Psychohygiene der Erfolglosen

Die Abneigung gegen den Kapitalismus dürfte sich im Wesentlichen aus zwei Quellen speisen: Zum einen war und ist der Neid ein Meister in Deutschland. Wer erfolgreich wirtschaftet – und das sind beileibe nicht alle, die sich als Unternehmer versuchen und dabei ein hohes persönliches Risiko des Scheiterns auf sich nehmen –, ist den weniger Erfolgreichen schon ganz grundsätzlich suspekt. Daneben ist es höchst praktisch für das eigene Versagen, andere oder „das System“ verantwortlich zu machen – Neid und Projektion als Psychohygiene der Erfolglosen. Schon Ludwig von Mises widmete vor über 60 Jahren in seiner noch immer brandaktuellen Schrift „Die Wurzeln des Antikapitalismus“ dem „enttäuschten Ehrgeiz als Ursache des Ressentiments“ einen eigenen Abschnitt. Bereits damals waren die meisten Einwendungen gegen den Kapitalismus nicht sachlicher Natur, sondern entsprangen Gefühlslagen. Neu ist lediglich, dass sich das antikapitalistische Ressentiment nun auf allen Ebenen und in einer kaum noch zu unterbietenden Substanzlosigkeit Bahn bricht.

Kein Wunder, aber ein Glück

Wie tief die Unkenntnis über marktgesteuerte Wirtschaftssysteme sitzt, zeigte sich schon an dem Begriff „Wirtschaftswunder“, der für die bundesdeutsche Nachkriegswirtschaft so prägend wurde. Von Ludwig Erhard ist bekannt, dass er diesen ablehnte, denn mit einem „Wunder“ hatten die Ergebnisse seiner Reformen herzlich wenig zu tun. Dennoch war seine Person ein Glücksfall der deutschen Geschichte – freilich ein Glück, das schon damals nicht jeder annehmen konnte. Marion Gräfin Dönhoff, Mitherausgeberin der Wochenzeitschrift „DIE ZEIT“, ereiferte sich regelrecht: „Wenn Deutschland nicht schon eh ruiniert wäre, dieser Mann mit seinem vollkommen absurden Plan, alle Bewirtschaftungen in Deutschland aufzuheben, würde das ganz gewiss fertigbringen. Gott schütze uns davor, dass der einmal Wirtschaftsminister wird. Das wäre nach Hitler und der Zerstückelung Deutschlands die dritte Katastrophe.“ Gewaltige Worte, gewaltig falsch.

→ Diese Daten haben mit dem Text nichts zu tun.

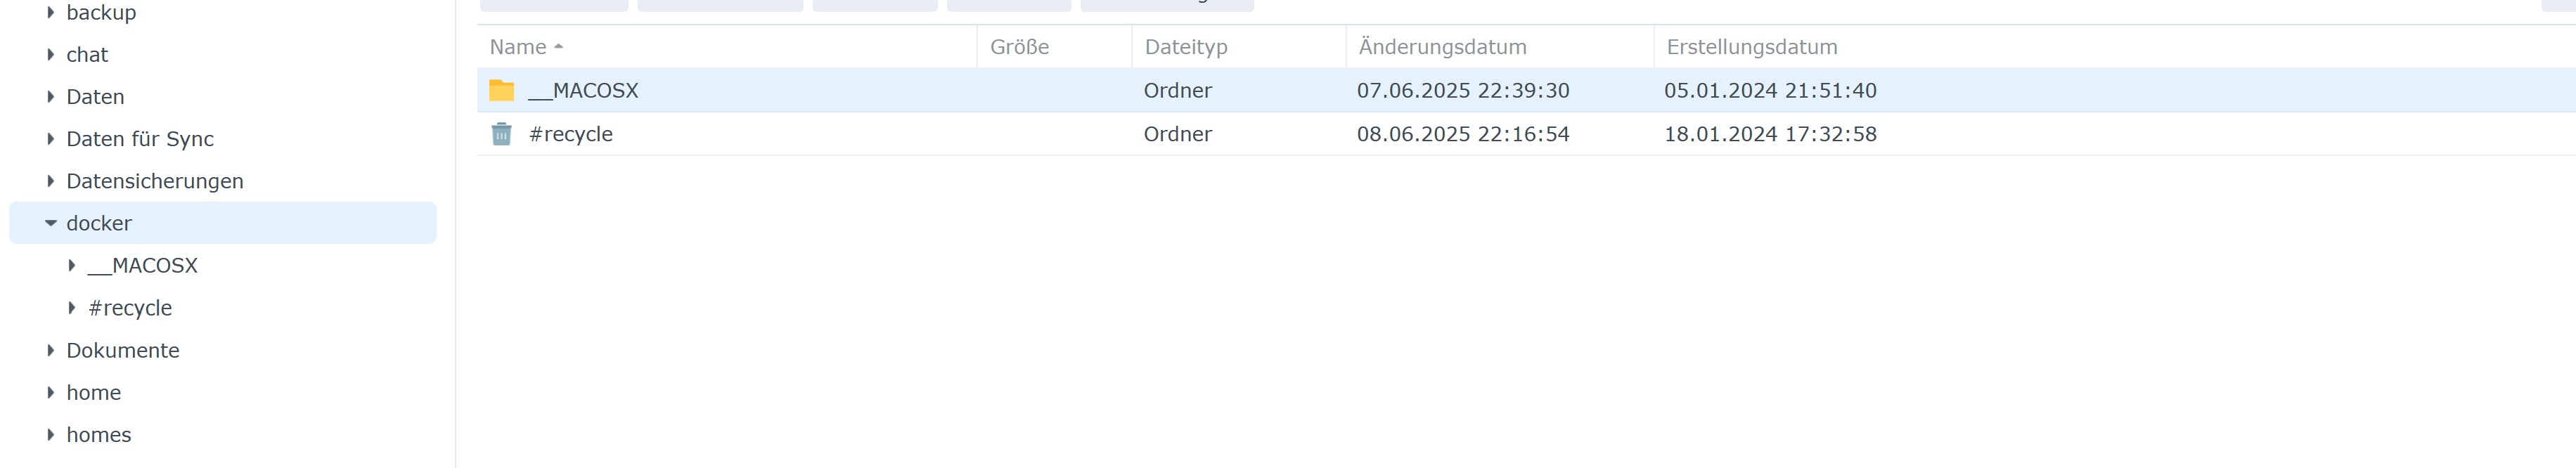Click the yellow __MACOSX folder icon

(501, 91)
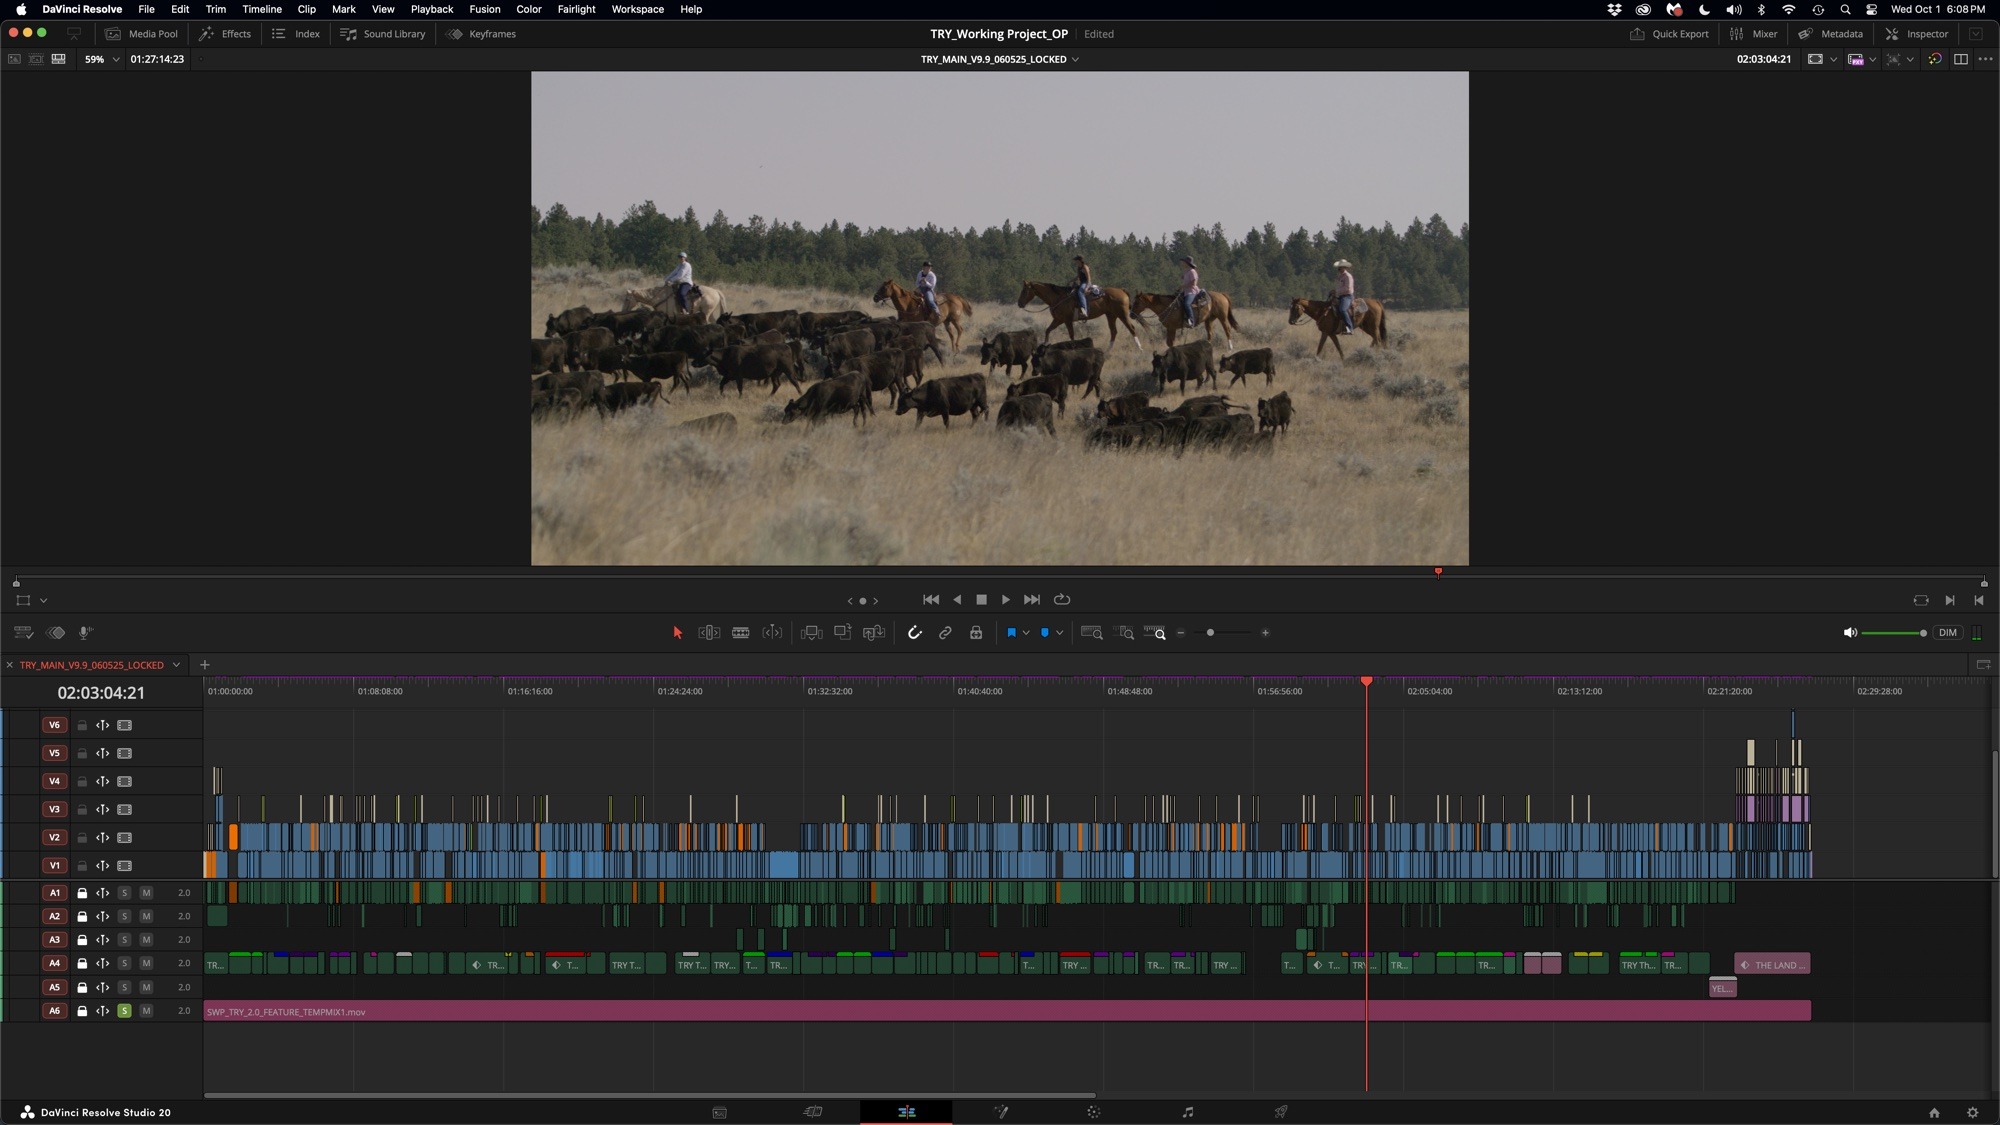This screenshot has width=2000, height=1125.
Task: Click the blue flag clip icon
Action: (1011, 633)
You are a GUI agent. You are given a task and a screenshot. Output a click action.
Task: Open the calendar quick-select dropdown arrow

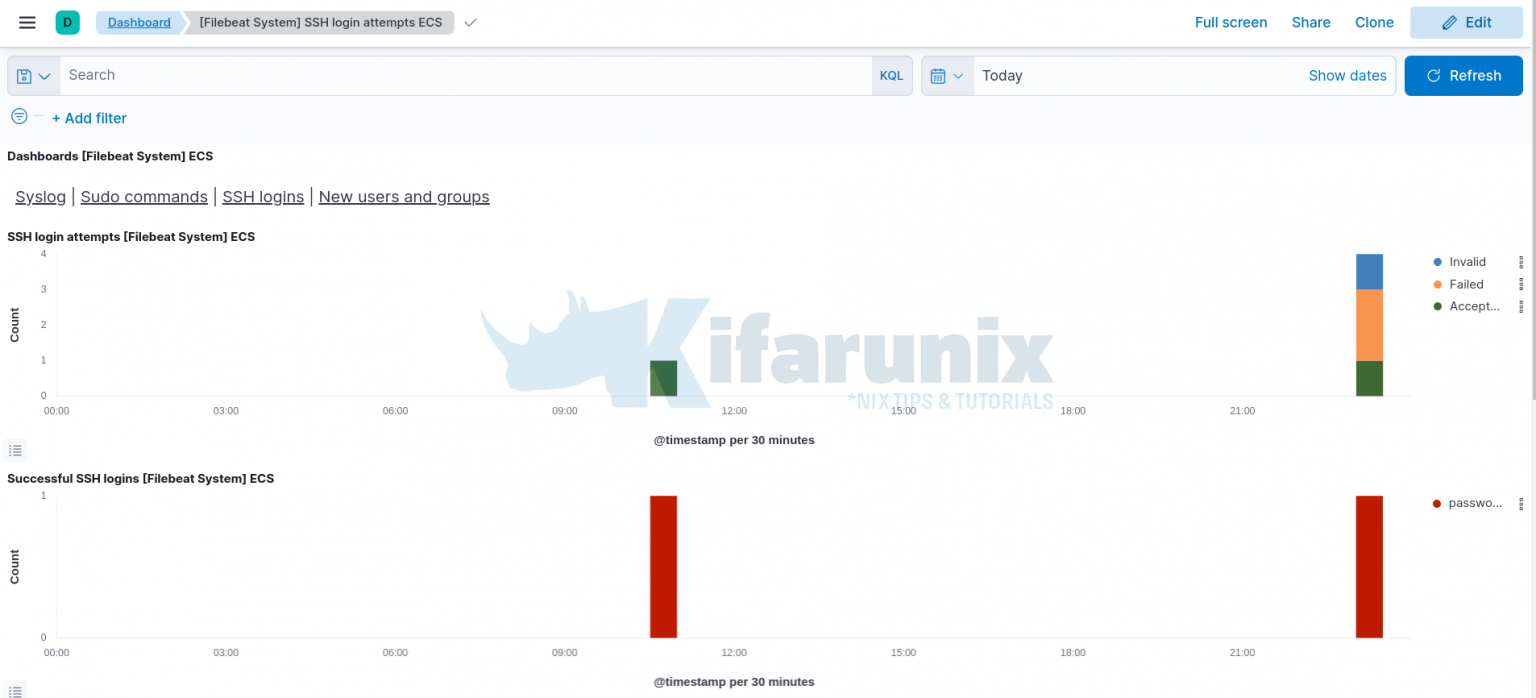pyautogui.click(x=958, y=75)
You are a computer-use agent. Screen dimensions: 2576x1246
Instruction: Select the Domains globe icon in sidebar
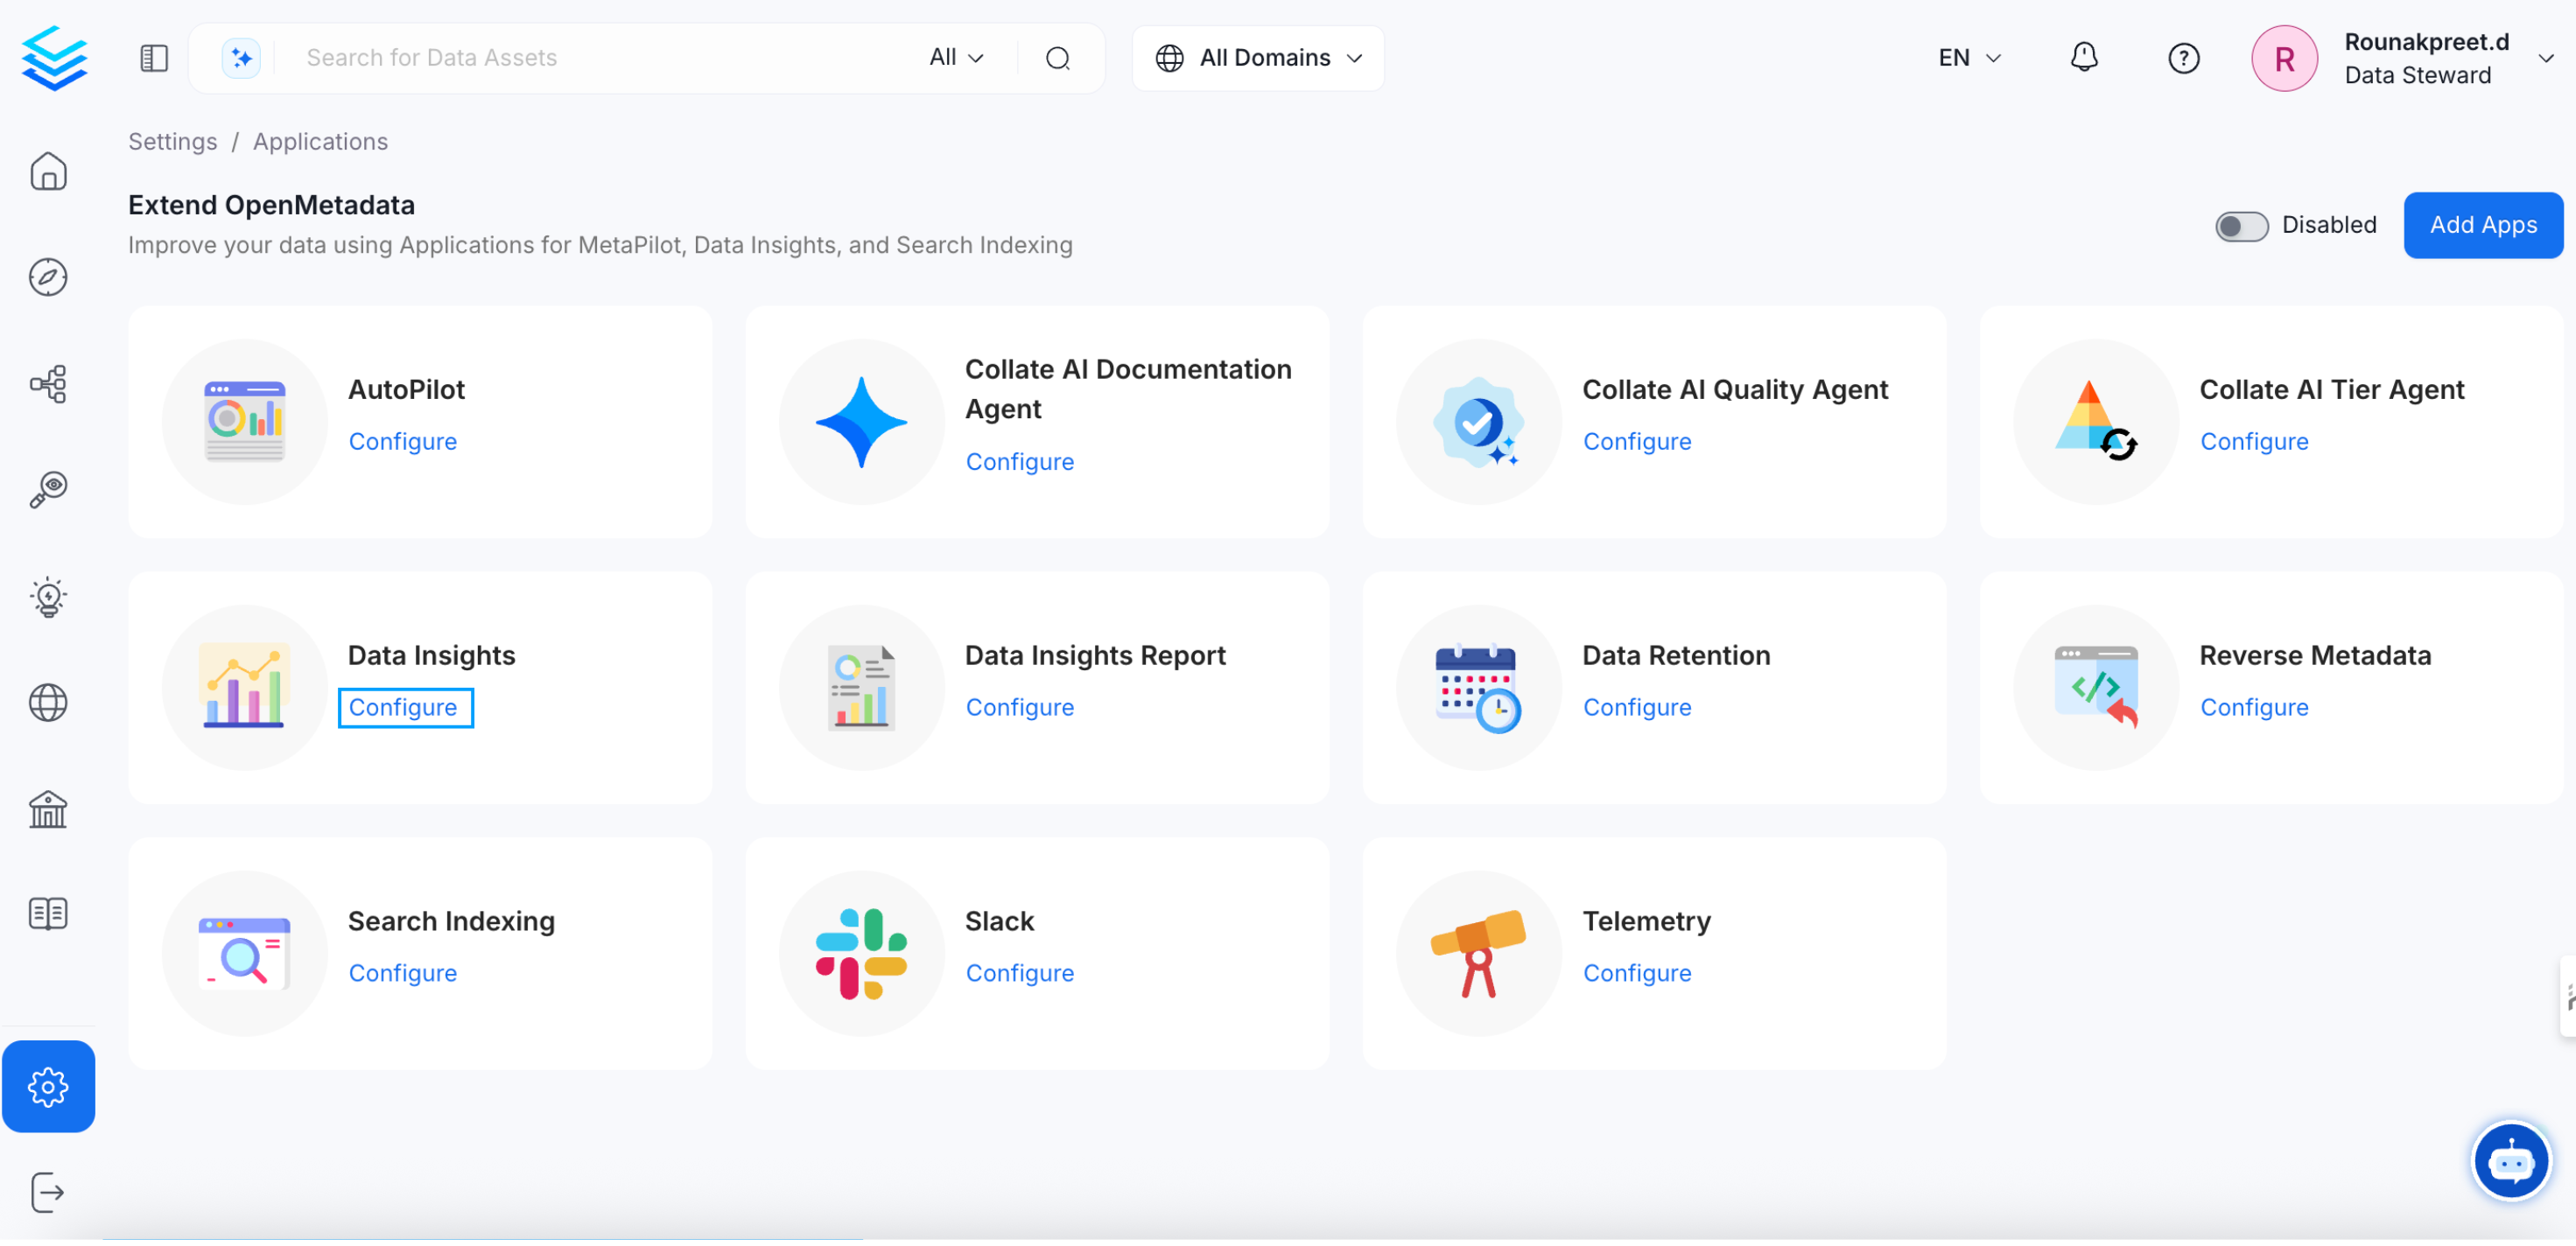(48, 703)
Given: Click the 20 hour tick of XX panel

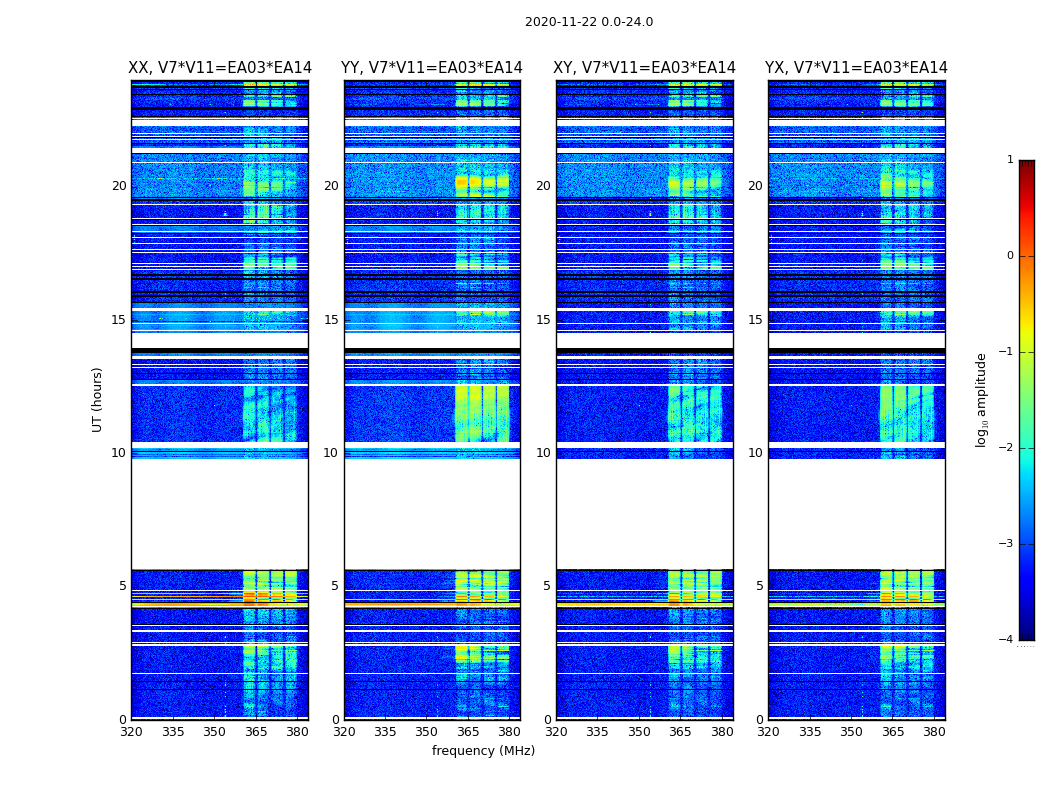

Demontieren und verschweigen

Wie weit wir uns inzwischen von Erhard entfernt haben, zeigt die Art des Umgangs, sofern sein Vermächtnis überhaupt noch ein Thema ist. Aktuellere Literatur erklärt den Menschen nicht etwa das „Wirtschaftswunder“, nein, sie reibt sich an dessen Initiator. Das kommt nicht von ungefähr, denn der heutige, allzuständige Nanny-Staat, eine Art Vorhölle des Sozialismus, steht im diametralen Gegensatz zu den Werten von Freiheit und Selbstverantwortung. Der „Weg zur Knechtschaft“, so der Titel eines der bekanntesten Bücher Friedrich August von Hayeks, ist eine Autobahn geworden. Tatsächlich waren Erhards Weichenstellungen derart erfolgreich, dass die Ergebnisse heute geradezu märchenhaft erscheinen: Trotz zweier verlorener Weltkriege und zweier Währungsreformen konnten sich die Menschen eines stetig wachsenden Wohlstands erfreuen und schafften es sogar mit nur einem Haushaltseinkommen vergleichsweise oft in die eigenen vier Wände. Spätestens da wird klar, warum die nüchternen Zahlen und Fakten der Erhard-Ära aus der Diskussion verschwunden sind und wir stattdessen heute lieber mit kulturmarxistischen Orchideenthemen traktiert und abgelenkt werden. Eine besondere Form der Ablenkung stellt übrigens die Behauptung dar, wir lebten im Raubtierkapitalismus – was angesichts absurd hoher Staatsquoten ein schlichtes Ding der Unmöglichkeit ist. Wenn hier jemand die Krallen nach den Bürgern ausstreckt, dann ist es der Turbogeldsozialismus.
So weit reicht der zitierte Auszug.